J'essaye de dessiner n'importe quel graphique dans NetworkX, mais n'obtiens rien, pas même des erreurs:
import networkx as nx
import matplotlib.pyplot as plt
g1=nx.petersen_graph()
nx.draw(g1)
Ajoutez à la fin:
plt.show()
import networkx as nx
import matplotlib.pyplot as plt
g1 = nx.petersen_graph()
nx.draw(g1)
plt.show()
Lorsqu'elle est exécutée à partir d'un shell interactif où plt.ion()
a été appelée, la plt.show()
n'est pas nécessaire. C'est probablement pourquoi il est omis dans de nombreux exemples.
Si vous exécutez ces commandes à partir d'un script (où plt.ion()
n'a pas été appelé), la plt.show()
est nécessaire. plt.ion()
convient pour les sessions interactives, mais est non recommandé pour les scripts .
dans le cahier ipython, tapez simplement la magie
%matplotlib inline
ou
%matplotlib notebook
Vous pouvez facilement tracer avec des graphiques networkx
en utilisant le notebook jupyter. Voir le premier exemple.
OU, vous pouvez utiliser Bokeh
pour tracer des graphiques, ce qui ajoute des fonctionnalités utiles. Le package holoviews
rend encore plus simple le tracé d'un graphique avec bokeh. Il ajoute des fonctionnalités telles que la mise en évidence automatique et l'affichage des étiquettes tout en survolant les nœuds. Cependant, l'édition des couleurs, etc. semble être un problème.
%pylab inline
# `pylab notebook` # for interactive plots
import pandas as pd
import networkx as nx
import holoviews as hv
G=nx.Graph()
ndxs = [1,2,3,4]
G.add_nodes_from(ndxs)
G.add_weighted_edges_from( [(1,2,0), (1,3,1) , (1,4,-1) , (2,4,1) , (2,3,-1), (3,4,10) ] )
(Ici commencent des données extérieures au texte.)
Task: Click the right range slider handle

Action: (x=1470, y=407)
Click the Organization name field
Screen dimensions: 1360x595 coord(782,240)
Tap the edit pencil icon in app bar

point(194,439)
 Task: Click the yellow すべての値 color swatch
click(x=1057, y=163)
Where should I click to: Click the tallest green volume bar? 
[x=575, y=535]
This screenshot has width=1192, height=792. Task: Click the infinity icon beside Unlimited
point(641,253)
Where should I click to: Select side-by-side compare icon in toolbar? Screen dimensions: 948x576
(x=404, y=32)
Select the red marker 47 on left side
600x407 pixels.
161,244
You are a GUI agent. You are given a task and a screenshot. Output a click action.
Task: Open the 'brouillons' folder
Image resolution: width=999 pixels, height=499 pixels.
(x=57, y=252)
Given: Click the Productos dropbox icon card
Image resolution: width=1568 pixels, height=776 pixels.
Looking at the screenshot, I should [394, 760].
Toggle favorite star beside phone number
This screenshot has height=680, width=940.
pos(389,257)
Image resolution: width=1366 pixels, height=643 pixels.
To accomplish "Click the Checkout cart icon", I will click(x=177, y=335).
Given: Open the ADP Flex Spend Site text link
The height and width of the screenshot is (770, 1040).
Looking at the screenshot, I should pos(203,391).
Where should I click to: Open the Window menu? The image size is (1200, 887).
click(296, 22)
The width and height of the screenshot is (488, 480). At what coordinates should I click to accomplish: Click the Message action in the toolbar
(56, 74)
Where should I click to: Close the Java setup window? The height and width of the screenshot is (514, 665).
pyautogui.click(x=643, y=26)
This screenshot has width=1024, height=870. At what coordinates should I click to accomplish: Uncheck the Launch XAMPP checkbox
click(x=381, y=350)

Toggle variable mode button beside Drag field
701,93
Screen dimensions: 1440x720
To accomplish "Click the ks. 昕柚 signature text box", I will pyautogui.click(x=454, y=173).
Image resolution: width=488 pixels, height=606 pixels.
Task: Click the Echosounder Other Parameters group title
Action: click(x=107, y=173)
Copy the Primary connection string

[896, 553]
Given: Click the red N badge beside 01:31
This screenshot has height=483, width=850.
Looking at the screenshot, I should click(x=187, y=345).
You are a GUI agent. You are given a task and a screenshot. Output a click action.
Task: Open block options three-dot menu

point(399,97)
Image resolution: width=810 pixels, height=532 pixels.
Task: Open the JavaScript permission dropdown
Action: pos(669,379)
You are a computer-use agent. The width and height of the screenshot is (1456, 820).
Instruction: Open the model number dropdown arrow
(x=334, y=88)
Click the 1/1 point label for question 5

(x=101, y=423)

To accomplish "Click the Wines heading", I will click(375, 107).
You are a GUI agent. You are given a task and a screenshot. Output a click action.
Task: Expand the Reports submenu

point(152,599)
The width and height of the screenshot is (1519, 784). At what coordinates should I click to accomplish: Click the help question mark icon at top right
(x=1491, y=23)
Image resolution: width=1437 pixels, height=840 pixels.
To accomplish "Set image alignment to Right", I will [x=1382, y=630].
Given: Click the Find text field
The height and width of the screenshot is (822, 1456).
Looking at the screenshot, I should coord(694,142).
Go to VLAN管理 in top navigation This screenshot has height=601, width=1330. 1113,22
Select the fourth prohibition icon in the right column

nx.draw(G, nx.spring_layout(G, random_state=100))
Et voici l'exemple avec bokeh et holoview:
hv.extension('bokeh')
%opts Graph [width=400 height=400]
padding = dict(x=(-1.1, 1.1), y=(-1.1, 1.1))
hv.Graph.from_networkx(G, nx.layout.spring_layout).redim.range(**padding)
Vous devriez l'essayer et le tracer dans votre cahier pour voir la différence.
Cela fonctionne bien en ajoutant:
import matplotlib.pyplot as plt
plt.show()
à votre code. le mien a bien fonctionné.